Mr. Speaker, I rise today to speak to part 6 of Bill C-50 and the changes that are intended ostensibly for the Immigration and Refugee Protection Act. Really, however, these are changes that will make a difference in a negative way, I believe, in the lives of people in Canada and in the lives of people who will be encouraged to come to Canada but of course not stay.
This country was built on immigration. If Canada were not a country that believed in immigration, then I do not know who would be sitting here today. I do not believe that in this House today we have anyone whose family did not at some time immigrate to this country from another mother country, not 10 or 20 years ago but 100 or 150 years ago. The history of the very building of this country, from literally the first building built, has been one of people who have immigrated here.

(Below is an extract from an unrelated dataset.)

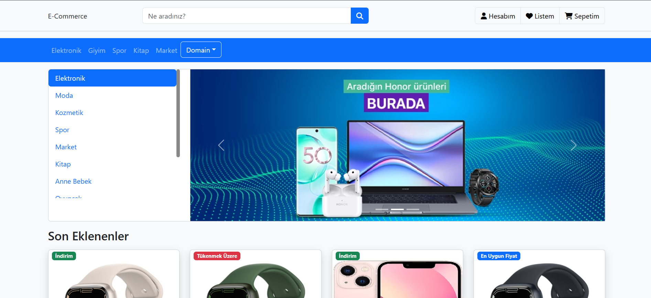Click the blue search magnifier button
The height and width of the screenshot is (298, 651).
359,16
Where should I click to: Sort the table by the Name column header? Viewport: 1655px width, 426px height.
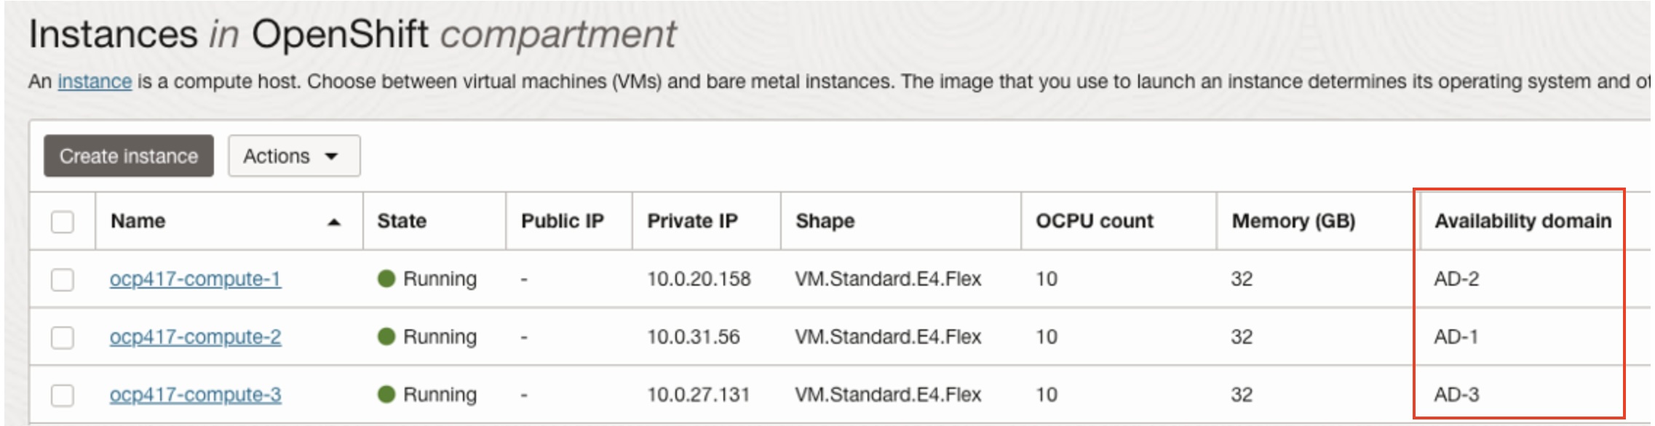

The need for immigration also has been shown over the years. That is only becoming clearer as people have fewer children or choose to not have children. We need immigrants. We need new people coming to Canada in order to have this country be sustainable.
Very often in the current debate and in the debate that I have seen over the last few years, some of this gets driven by fear. So much of what we do and what happens, not just in our country but around the world, is based on fear. People talk about immigrants taking the jobs or immigrants getting ahead of them, as opposed to what immigrants have done for our country. Quite frankly, what immigrants have done for our country is actually to build it.
Before I move on to some specifics, for me this also speaks to an issue of how we manage things in government. I confess to being a first term federal member of Parliament, but I have served in a number of governments and am familiar with management strategies.
The management strategy when we have a long list is to simply decide that we will not serve some of the people on the list, that we will delete them, and it is not a management strategy that I would consider to be either particularly fair or particularly proactive. I ask my colleagues, where does this go next? Do we take a surgical wait list and decide that it is too long, that if a person's name starts with a B, for example, he or she is suddenly not on that list? Is that a management strategy?
There is a management strategy that we often see in government, not just in this government but we do it see here as well, in regard to government putting forth a policy that it thinks many Canadians are going to be unhappy with. This will be familiar to all people who have served in governments. The government will put it out late on Friday afternoon or on the last day of the sitting or try to include it in a much broader bill, where hopefully it will not get the same profile that it would as a stand-alone bill.
As has already been stated, this should have been brought forward as a stand-alone, as a change to the Immigration and Refugee Protection Act. If this is a new management strategy, and if old ones of course are used as well, I do not consider it to be very positive management.
We cannot now in this country even manage the professional immigrants who have come and who we have encouraged to come. They cannot practice their professions in Canada. There have been some small steps taken, but there are many physicians, engineers and accountants who are here and cannot get work in their trained professions. They are doing other work. All work is valuable work, but they are not working in the areas in which we so desperately encourage them and in which we so desperately need them.
This part of Bill C-50 went to the immigration committee. The committee looked at it and recommended that it not be included at all. I think the committee's unanimous advice, certainly that of the majority, was not to include this.
There is this interesting thing that happens in government with committees. They do a lot of work, they even pass a report, but there is no obligation after having done all this work for a government to actually act upon it.
In my experience in the community in which I come from, where probably 40% of people certainly are recently from other places other than Canada, it is that they have been waiting for two, three or four years and they are part of that group of 925,000 people waiting for their family members to join them. Sometimes it is grown sons and daughters who have all kinds of skills that they can bring to Canada.
I have seen families that have actually bought a new home that has a room in readiness for the person that they are so certain will at some time get to the top of the list and be allowed to come here. For many of these people, it has been at least five years of hopeful waiting, of counting on having parents, children, whoever that is here. Then they are told, “I am sorry, but those are some of the names that we took off the list. Better luck another time”. It is not fair to change the rules in midstream.
Again in my community, I know that the immigrant community is part of a huge economic driver in Surrey. It makes Surrey a very successful city. We are treating temporary workers as a product. We use them for three months and then dispose of them.
We can talk about how they will be safe and looked after, but there is no history to prove that. We have had workers come before, and we have seen that very recently in Vancouver, they do not make minimum wage. Sometimes they do. They do not get overtime. There is no guarantee of work and safety for them. I think people know that.
We have never had people come and say to them, “You don't have the right if you like being here to come back, to apply to stay here”. That is an abuse of wages. That is an abuse of people by putting them in unsafe working conditions. I thought we were long past having to put canaries down in mines. If these people dare to complain, then they are gone. They take it because that is the only money they will have.
I have been very pleased with what I have heard from the Liberal members. I am sure that as we vote on this, they will all be standing up to oppose it. I will be looking forward to seeing that because I judge people by their actions. All I have heard in the newspapers, in forums and in the House, is how bad Bill C-50 is. Naturally, I know that I can look forward tonight to all those members standing up and opposing the bill.